I am the lucky owner of a fragment of a s*** wall, and for many years was unable to transform my domestic space into scatolodgings. My partner at the time had no wish, out of principle (she argued), to see s*** exhibited in our living room or anywhere else: the WC. She added: “I like the idea, but I don’t like the smell.” She backed up her refusal with other arguments, too:
1. It would be as if you made the same joke every morning when we woke up. Or, worse, as if we were living in a joke building by Venturi.
2. It’s disgusting.
I am not sure about the second argument; for when something is disgusting, isn’t it the absence of taste that creates repugnance? A-gusting, in fact. The daily presence of such a s*** work would, it seems, be likely to lead the beholder towards a judgement of taste.
Lizène himself envisages this hypothesis himself, in that his only purpose in forcing his way into artistic mediocrity is to have done with the faculty of judgement (perhaps). The aim is to purge the world of critical thought via a diarrheic purge.
But I would argue that the reminder of sh** is as essential to Homo Lucidus as the memento mori of vanitas painting. I don’t know if s*** brings luck or if, as the Fali of Cameroon believe, souls takes up residence in it, and from there pass into women’s bodies, but it does seem to me that the value of s*** will never decay. Psychoanalytic doxa likes to associate retention, the desire to hold on to one’s dear turds, with the act of collecting. Collectors of Lizène’s work are both retainers and curators (Lacanians could have a field day with the word); occupying the position of the Mother, they are constantly saying to the artist: “What a nice poo baby has made for me.”

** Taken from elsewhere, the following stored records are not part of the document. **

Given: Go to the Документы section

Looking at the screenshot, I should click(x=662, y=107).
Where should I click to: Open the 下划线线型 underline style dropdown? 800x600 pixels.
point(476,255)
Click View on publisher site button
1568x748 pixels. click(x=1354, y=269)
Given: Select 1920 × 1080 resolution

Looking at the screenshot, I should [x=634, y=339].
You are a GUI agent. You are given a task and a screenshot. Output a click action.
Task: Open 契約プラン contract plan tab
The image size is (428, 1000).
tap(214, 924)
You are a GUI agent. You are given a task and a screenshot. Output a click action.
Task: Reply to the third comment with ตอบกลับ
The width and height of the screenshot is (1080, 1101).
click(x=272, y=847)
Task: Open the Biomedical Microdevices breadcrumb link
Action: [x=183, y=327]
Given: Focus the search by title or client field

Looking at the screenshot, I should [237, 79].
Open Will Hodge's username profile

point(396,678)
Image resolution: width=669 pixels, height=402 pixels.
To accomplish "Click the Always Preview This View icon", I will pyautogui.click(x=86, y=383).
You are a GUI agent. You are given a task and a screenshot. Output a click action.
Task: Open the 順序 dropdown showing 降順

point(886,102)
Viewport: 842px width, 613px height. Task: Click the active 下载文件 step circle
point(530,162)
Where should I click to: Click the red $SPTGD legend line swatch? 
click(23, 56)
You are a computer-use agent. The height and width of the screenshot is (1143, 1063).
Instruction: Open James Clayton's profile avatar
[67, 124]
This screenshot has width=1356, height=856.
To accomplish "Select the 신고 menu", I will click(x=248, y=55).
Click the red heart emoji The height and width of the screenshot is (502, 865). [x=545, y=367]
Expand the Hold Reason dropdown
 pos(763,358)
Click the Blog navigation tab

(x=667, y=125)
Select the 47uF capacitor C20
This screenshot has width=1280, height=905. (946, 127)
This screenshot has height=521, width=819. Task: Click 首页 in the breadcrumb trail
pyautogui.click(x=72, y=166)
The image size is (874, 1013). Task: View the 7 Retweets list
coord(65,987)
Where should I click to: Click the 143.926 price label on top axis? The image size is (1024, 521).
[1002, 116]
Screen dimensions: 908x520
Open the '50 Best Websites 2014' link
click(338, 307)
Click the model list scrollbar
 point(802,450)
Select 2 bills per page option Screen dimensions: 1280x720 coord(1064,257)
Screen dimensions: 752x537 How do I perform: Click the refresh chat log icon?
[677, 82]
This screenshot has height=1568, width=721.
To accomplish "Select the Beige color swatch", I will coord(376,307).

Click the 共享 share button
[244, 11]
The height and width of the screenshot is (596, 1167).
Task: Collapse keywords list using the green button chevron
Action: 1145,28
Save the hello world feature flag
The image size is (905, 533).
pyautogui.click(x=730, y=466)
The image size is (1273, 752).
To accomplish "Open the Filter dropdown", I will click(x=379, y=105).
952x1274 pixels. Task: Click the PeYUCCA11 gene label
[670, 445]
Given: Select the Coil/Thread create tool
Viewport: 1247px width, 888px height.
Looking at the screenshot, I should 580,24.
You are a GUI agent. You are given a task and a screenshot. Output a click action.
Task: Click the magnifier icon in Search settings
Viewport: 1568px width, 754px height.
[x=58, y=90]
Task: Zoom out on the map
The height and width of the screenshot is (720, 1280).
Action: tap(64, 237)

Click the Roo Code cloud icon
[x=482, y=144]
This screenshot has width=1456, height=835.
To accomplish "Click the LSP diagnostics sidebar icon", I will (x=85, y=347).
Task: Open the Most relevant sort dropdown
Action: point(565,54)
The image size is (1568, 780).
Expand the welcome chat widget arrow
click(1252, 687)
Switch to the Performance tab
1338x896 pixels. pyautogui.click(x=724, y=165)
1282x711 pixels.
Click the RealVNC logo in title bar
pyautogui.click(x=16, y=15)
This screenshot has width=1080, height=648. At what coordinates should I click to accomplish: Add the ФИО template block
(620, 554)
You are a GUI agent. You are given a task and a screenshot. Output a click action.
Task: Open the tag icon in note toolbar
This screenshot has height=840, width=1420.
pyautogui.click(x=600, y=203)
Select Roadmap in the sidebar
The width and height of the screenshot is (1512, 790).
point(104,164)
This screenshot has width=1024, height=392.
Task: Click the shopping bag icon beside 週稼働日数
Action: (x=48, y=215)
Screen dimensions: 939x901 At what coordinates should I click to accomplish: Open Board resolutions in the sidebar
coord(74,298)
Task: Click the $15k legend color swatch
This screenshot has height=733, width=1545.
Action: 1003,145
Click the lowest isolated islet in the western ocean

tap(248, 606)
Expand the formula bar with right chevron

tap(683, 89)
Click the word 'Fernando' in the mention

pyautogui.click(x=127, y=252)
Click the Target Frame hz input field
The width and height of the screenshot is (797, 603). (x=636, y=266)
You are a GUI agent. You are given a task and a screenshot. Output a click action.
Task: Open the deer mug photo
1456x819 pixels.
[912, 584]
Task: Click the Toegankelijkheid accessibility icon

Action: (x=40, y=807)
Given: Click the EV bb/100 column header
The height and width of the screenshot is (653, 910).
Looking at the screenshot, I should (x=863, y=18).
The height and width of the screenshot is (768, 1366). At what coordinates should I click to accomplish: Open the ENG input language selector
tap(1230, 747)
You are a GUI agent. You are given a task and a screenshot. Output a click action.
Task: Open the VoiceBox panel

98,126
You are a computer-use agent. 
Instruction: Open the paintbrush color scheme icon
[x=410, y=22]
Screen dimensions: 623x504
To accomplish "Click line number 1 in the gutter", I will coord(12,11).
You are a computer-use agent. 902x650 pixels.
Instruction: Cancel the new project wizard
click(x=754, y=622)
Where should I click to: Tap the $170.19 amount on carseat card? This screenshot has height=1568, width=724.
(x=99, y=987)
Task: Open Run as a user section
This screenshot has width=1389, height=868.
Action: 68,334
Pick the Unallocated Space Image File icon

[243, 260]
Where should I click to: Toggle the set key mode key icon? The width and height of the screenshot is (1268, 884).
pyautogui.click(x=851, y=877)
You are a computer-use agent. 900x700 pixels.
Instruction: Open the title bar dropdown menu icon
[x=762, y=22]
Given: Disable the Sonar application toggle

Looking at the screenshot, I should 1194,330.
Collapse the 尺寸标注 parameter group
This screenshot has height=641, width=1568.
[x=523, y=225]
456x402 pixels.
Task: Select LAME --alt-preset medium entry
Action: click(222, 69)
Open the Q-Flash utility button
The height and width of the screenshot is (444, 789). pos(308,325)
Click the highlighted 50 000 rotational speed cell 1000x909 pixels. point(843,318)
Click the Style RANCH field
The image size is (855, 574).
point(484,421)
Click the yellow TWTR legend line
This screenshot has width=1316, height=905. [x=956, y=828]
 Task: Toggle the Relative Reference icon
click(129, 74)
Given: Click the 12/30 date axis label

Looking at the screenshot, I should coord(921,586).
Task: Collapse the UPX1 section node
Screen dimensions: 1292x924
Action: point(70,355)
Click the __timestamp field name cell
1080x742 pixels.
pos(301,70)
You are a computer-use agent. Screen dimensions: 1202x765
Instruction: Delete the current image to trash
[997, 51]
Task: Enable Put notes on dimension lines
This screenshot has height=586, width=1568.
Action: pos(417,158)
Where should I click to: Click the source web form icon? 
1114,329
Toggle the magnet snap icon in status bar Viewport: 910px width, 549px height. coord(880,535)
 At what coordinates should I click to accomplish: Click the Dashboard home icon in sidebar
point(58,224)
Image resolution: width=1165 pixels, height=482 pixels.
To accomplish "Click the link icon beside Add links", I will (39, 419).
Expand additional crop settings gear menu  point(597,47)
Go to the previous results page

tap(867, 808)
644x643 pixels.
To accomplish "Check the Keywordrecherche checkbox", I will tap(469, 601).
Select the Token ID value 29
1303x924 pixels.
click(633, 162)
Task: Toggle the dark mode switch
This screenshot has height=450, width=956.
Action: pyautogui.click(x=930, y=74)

I began with a quotation from my grandmother, and shall finish with one from a four year-old child, who, when I asked him where children come form, replied: “From the bottom, and before that I lived in Mummy’s tummy.”
It’s inevitable. If you developed in the stomach and not in the uterus (and were therefore delivered through the anus), what else can you do in life but get into deep shit. (Note that in French, the intransitive verb merder means to fail, and also designates any kind of dysfunction with dangerous or fatal consequences. In the Meuse region, it can also mean to defecate).